Le parcours d’Eugène Freyssinet
1879
Naissance à Objat (Corrèze)
1885
Ecole Communale à Paris
1890
Lycée Chaptal à Paris.
Eugène Freyssinet découvre avec passion le Musée des Arts et Métiers.
1899-1905
Elève de l’Ecole Polytechnique, puis de l’Ecole des Ponts et Chaussées.
1905-1914
Ingénieur ordinaire des Ponts et Chaussées à Moulins.
1916-1928
Directeur technique et associé de la société Mercier Limousin et Compagnie qui adoptera pour dénomination sociale en 1916 : «Société Limousin et Compagnie, Procédés Freyssinet».
1928
Dépôt du brevet de base sur le béton précontraint.
1930
Achèvement du Pont de Plougastel.
1929-1933
Industriel, Eugène Freyssinet se lance seul dans la fabrication en série de poteaux en béton précontraint.

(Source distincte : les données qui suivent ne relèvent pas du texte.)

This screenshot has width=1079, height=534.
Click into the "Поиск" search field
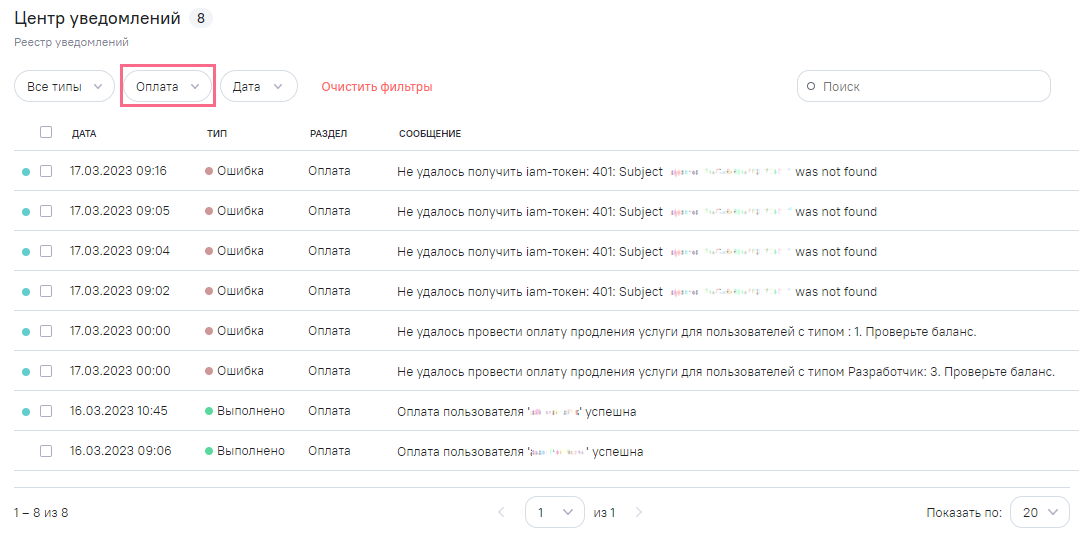[x=930, y=87]
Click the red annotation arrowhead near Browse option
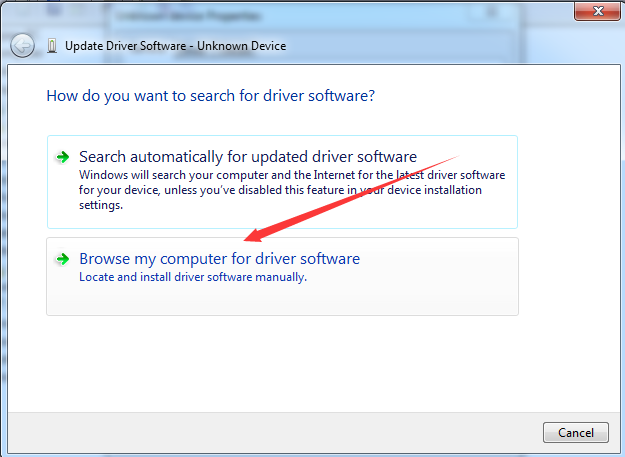625x457 pixels. (x=252, y=236)
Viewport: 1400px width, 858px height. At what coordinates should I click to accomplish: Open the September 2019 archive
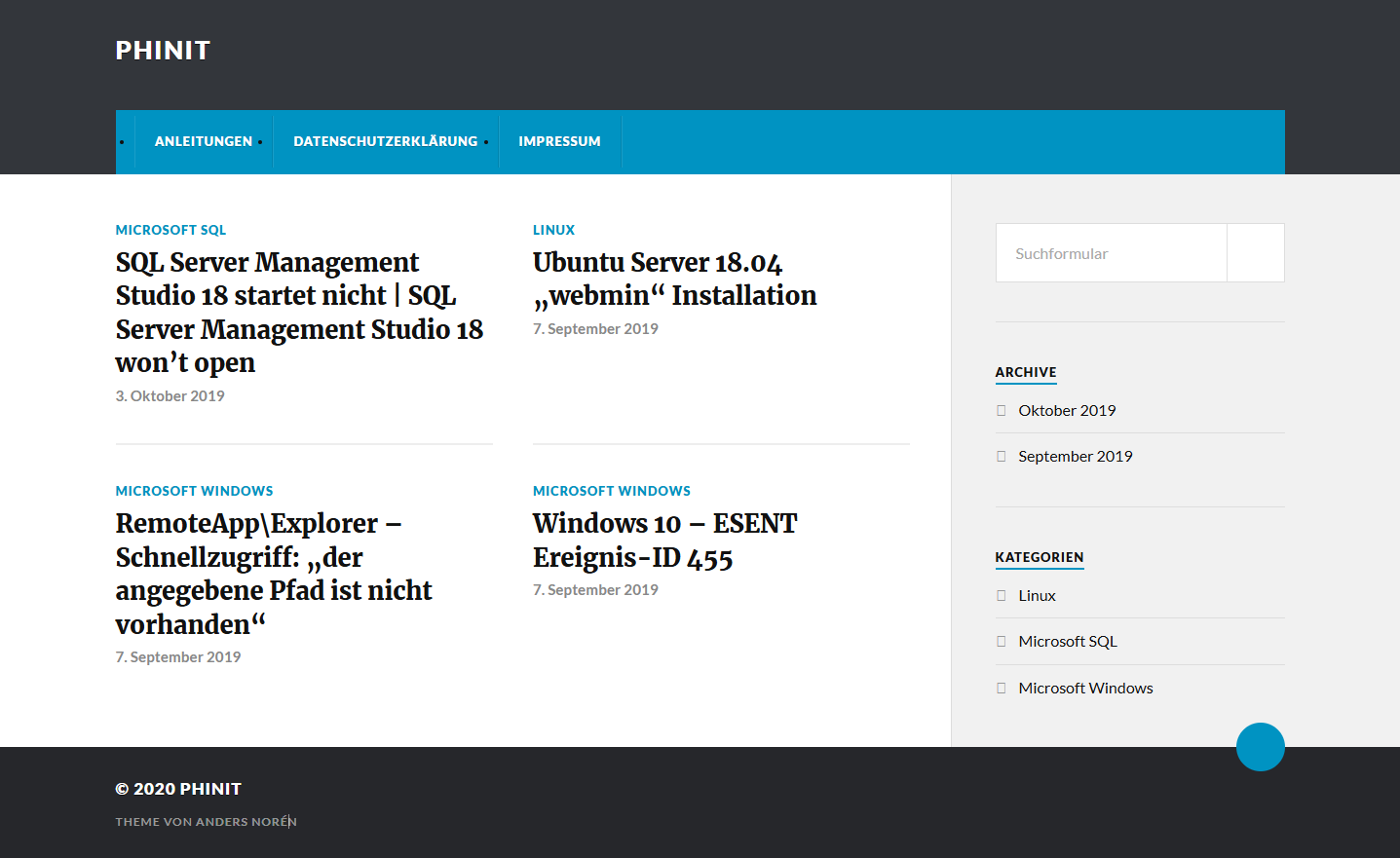click(x=1075, y=457)
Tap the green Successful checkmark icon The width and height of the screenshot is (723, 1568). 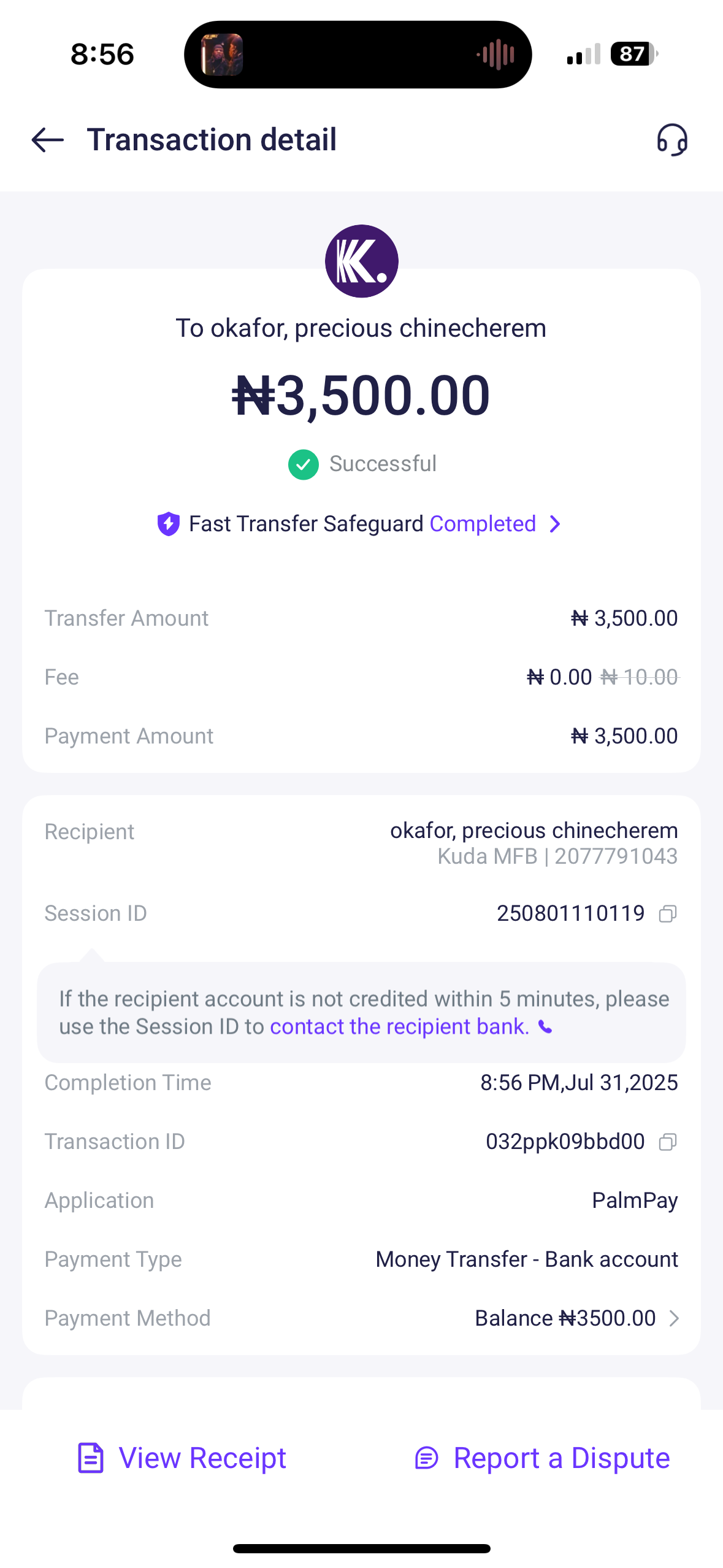coord(304,464)
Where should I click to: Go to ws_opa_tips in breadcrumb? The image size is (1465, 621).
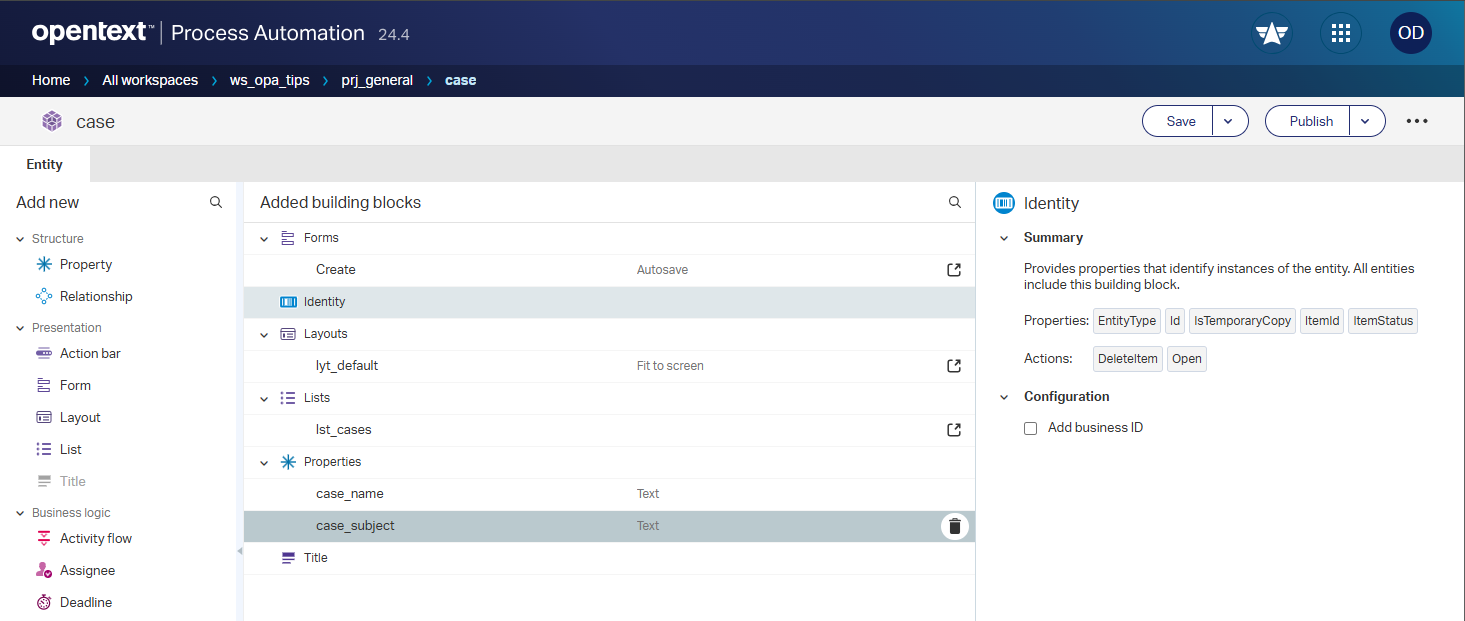269,80
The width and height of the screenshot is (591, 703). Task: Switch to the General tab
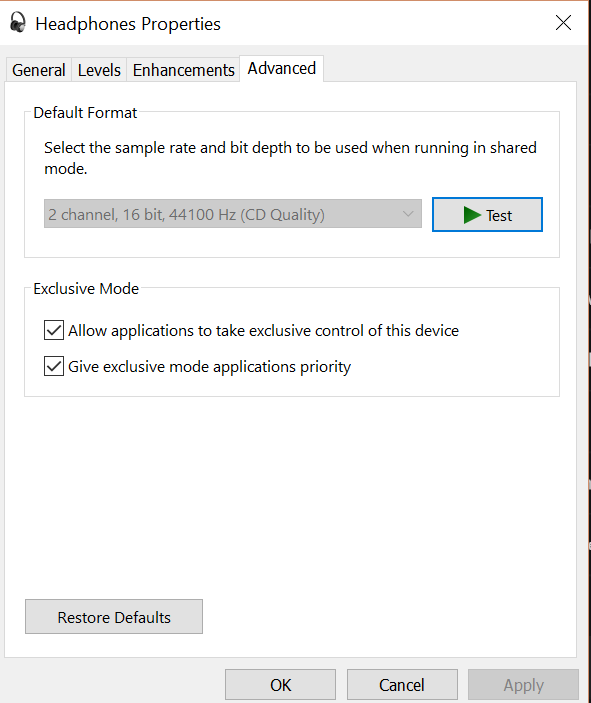coord(39,70)
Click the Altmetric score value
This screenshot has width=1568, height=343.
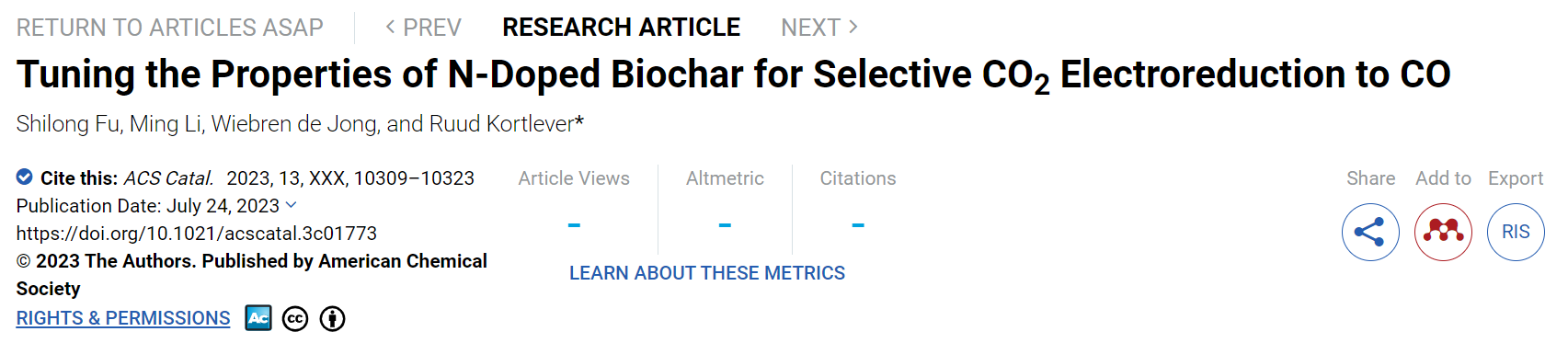725,225
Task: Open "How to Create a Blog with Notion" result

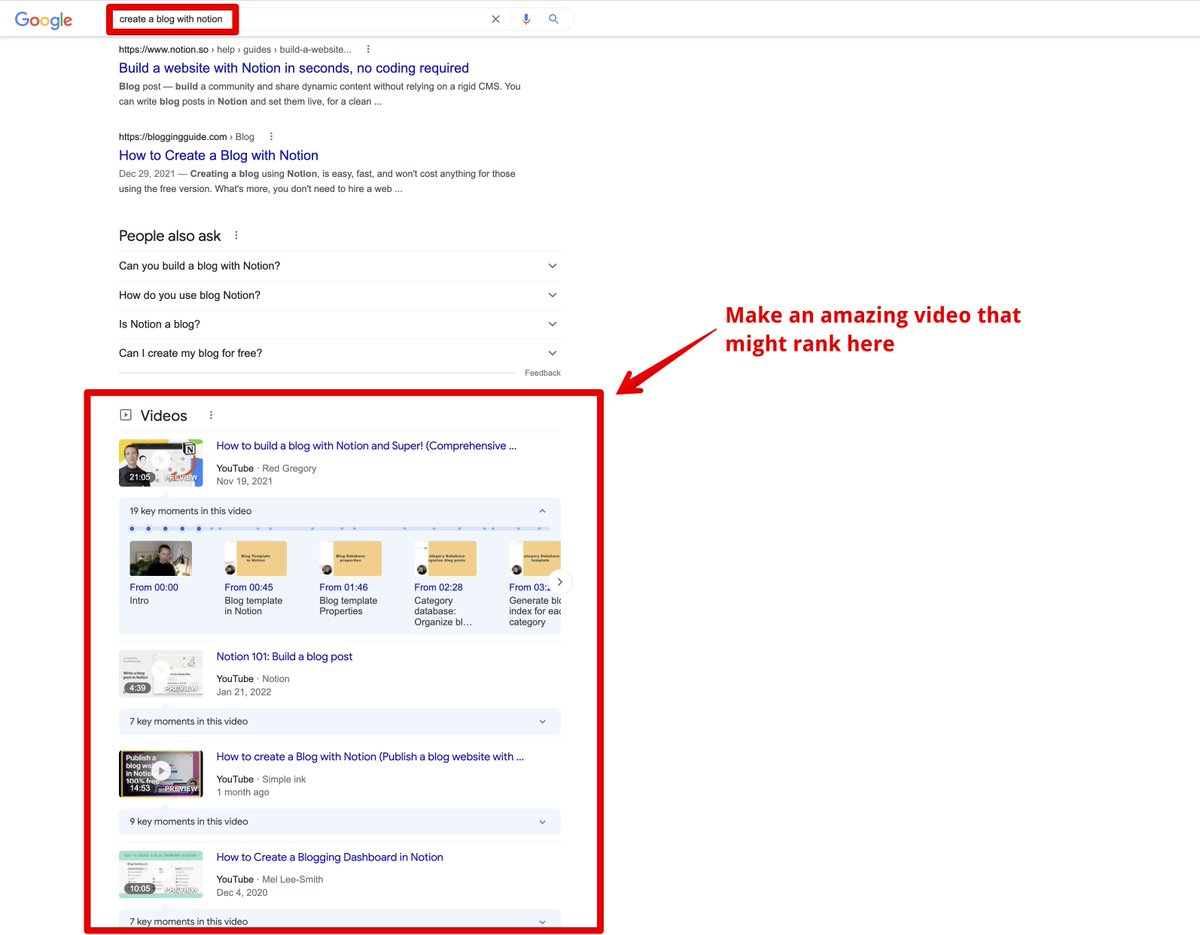Action: pyautogui.click(x=218, y=155)
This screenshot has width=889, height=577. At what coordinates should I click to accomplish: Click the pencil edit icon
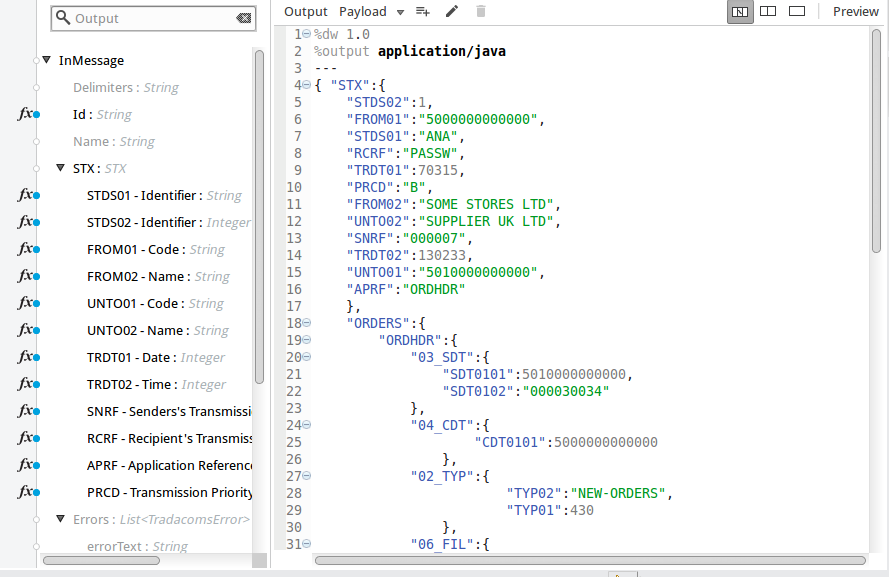452,12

Réussite technique et échec commercial dû à la crise des années trente.
1934
Sauvetage de la Gare Maritime du Havre et rencontre avec Edme Campenon. Début d’une longue et fructueuse collaboration avec les entreprises Campenon Bernard.
1939
Invention du système cône d’ancrage-vérin de mise en tension (précontrainte par post-tension)
1943
Création de la Société Technique pour l’Utilisation de la Précontrainte. Cette société avait pour objet : «La mise en valeur, la défense et l’exploitation des procédés nouveaux dont Monsieur Freyssinet est l’inventeur».
1946
Achèvement du Pont de Luzancy.
1958
Basilique souterraine Saint Pie X de Lourdes.
1962
Décès à Saint Martin Vésubie, Alpes Maritimes.
Eugène Freyssinet jeune
Eugène Freyssinet à 75 ans
La vocation d’Eugène Freyssinet
La passion de construire. Il disait de lui-même « je suis né constructeur ».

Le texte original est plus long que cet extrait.